Manchester-born Iqbal, whose mother is Iraqi and whose father is Pakistani, made history on Wednesday night when he came off the bench in the Champions League game against Young Boys to become the first British South Asian to play for Manchester United.
Prior to joining United a decade ago, Iqbal played at Sale United under Stewart Hamer, who first began coaching the trailblazer when he was an U5s player.
“When we played a few six-a-side competitions [as he got older] he would do very well. He would stand out,” Hamer told Sky Sports News.
“We got to the point where sometimes we would have to take him off the field in fairness to the opposition because he was just too dangerous on the field and it didn’t feel fair on the others. We had a process, even in four, five and six-a-side where the kids would play in all sorts of different positions.
“So they all took the part and played in goal and Zee would quite often go in goal for us, and he was happy to do that. I’ve still got visions of Zee being in goal and leaning on the goalpost, waiting for something to happen!
“But he’s just never changed. He’s just very focused on his football career. And what happened [with him making his Manchester United debut] was just the icing on the cake so far. But it’s only the beginning of the story, hopefully.”

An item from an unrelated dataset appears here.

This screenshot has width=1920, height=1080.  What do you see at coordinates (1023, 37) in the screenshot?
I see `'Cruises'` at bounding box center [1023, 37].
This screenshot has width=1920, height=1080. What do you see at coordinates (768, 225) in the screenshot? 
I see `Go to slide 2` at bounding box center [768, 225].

Iqbal ‘deserves everything’
Hamer, who spent 24 years at Sale United, added: “It was a great experience just to have him under our care and guidance, and it’s just been great to know him ever since.
“It was great when he first joined Manchester United – and to be fair to him and his family, they have kept in touch, right the way up to his United debut, which is good.

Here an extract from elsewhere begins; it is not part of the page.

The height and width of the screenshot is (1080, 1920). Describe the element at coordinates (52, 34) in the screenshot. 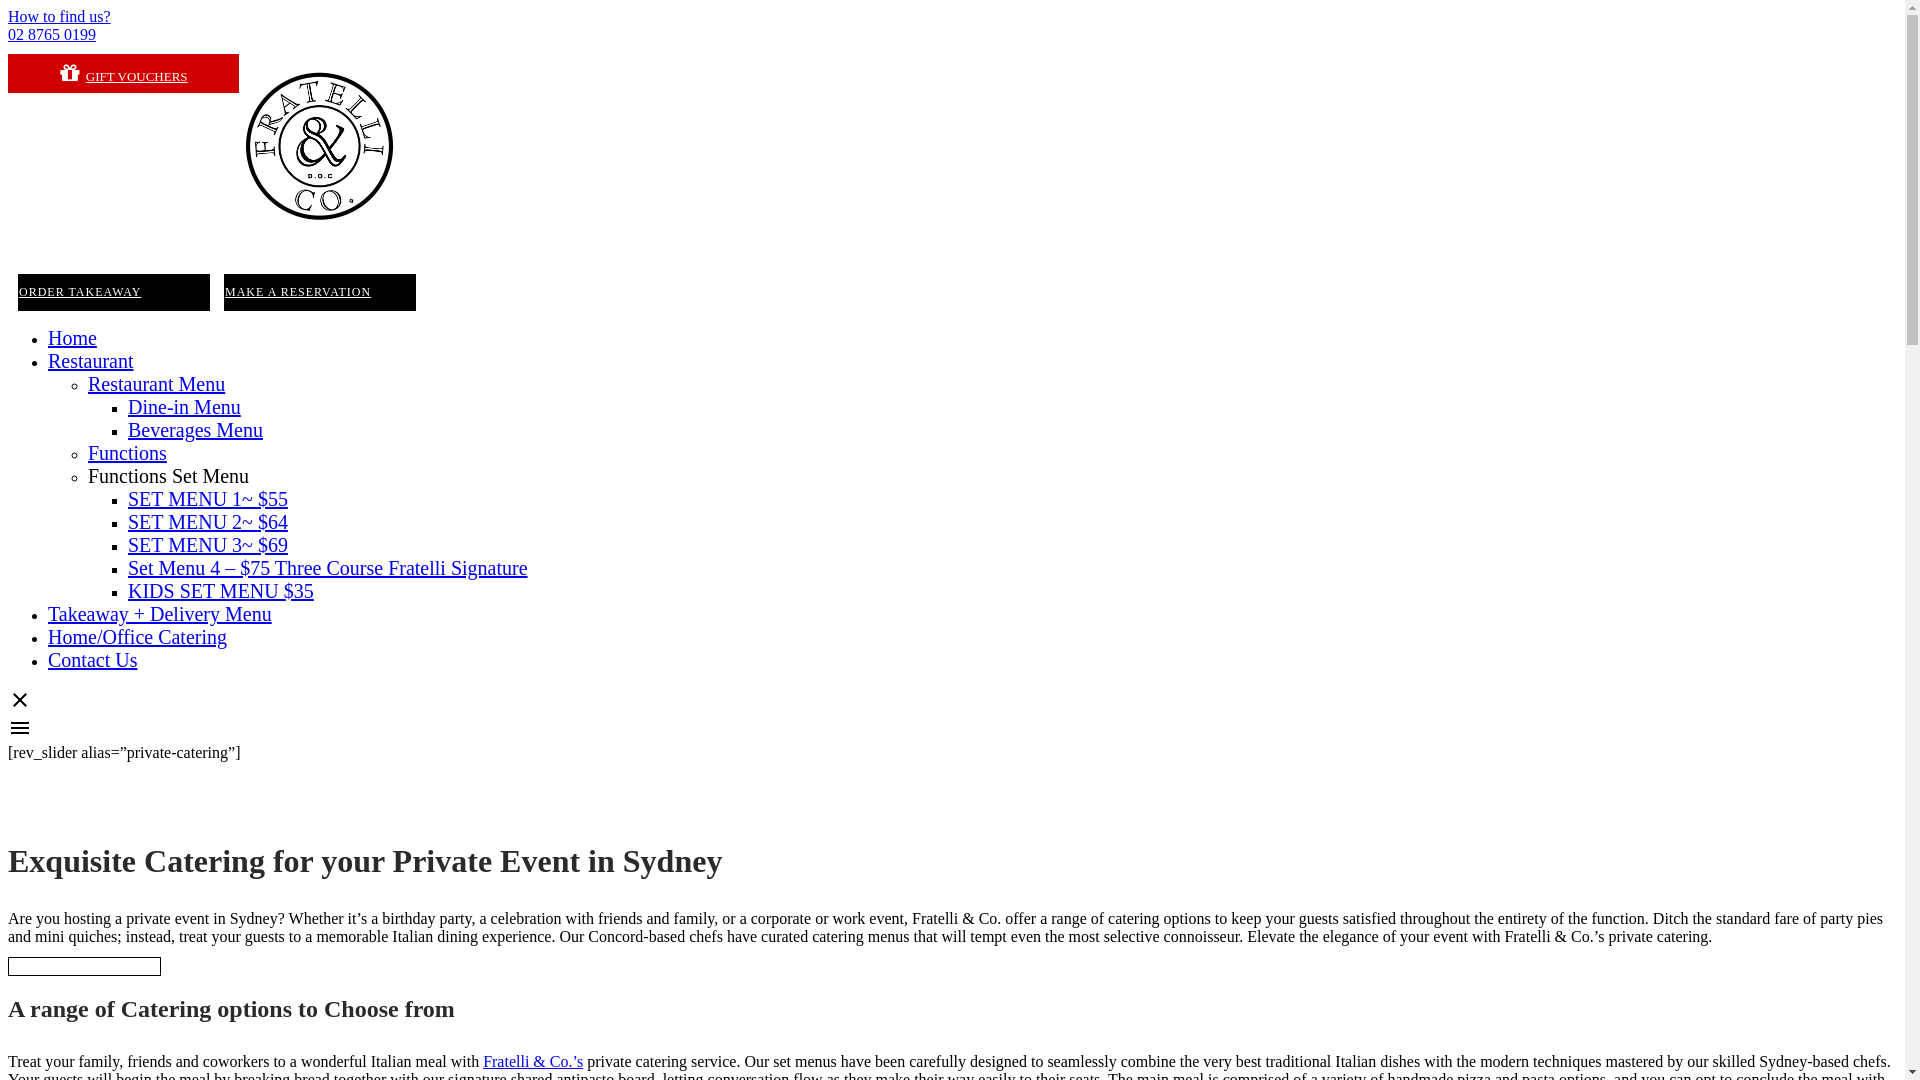

I see `'02 8765 0199'` at that location.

“I have seen quite a few of his academy games from when he was a nipper right the way through to his debut. It’s just been great to see that development, but he deserves everything.”
‘Monumental for South Asians in the game’

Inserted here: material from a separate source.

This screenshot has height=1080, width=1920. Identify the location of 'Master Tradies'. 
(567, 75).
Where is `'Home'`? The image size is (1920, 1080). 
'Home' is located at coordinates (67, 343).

Official England supporters’ group Apna England told Sky Sports News Iqbal’s surprise appearance for Manchester United was a great day for football
“This is obviously a proud moment for everyone associated with Manchester United Football Club but it is also absolutely monumental for South Asians in the game,” a spokesperson said.
“Zidane Iqbal is an exceptional talent, whose commitment, work-ethic and dedication to making it at the highest level has been rewarded by one of the biggest clubs in world football.
“With urgent action required to tackle inequalities that persist across football, there is no better way to inspire change than by highlighting those that are blazing a trail in our game.
“Seeing Zidane Iqbal out there making history will no doubt inspire millions across the world. It’s a great day for the community – and a great day for football.”
Sky Sports News last month revealed England face the prospect of missing out on the United teenager, with Iraqi football chiefs keen to secure the teenager’s services at senior international level.
Iqbal was called up to play for the Iraqi U23 side at last month’s WAFF (West Asian Football Federation) Championship, helping them reach the semi-finals before their elimination to Saudi Arabia. Iqbal also featured against United Arab Emirates, and took the captain’s armband before scoring against Lebanon.
He is eligible to represent England, Iraq and Pakistan at international but has never been called up to an England age-group squad.
The teenager netted for the club’s youngsters against Sunderland in the EFL Trophy in October, and followed that up by scoring United’s opener in their 4-2 UEFA Youth League win against Italian side Atalanta.
Iqbal is one of five British South Asian Premier League footballers on a full-time professional contract alongside Leicester City’s Hamza Choudhury, Aston Villa’s Arjan Raikhy, Tottenham’s Dilan Markanday and Wolves defender Kam Kandola.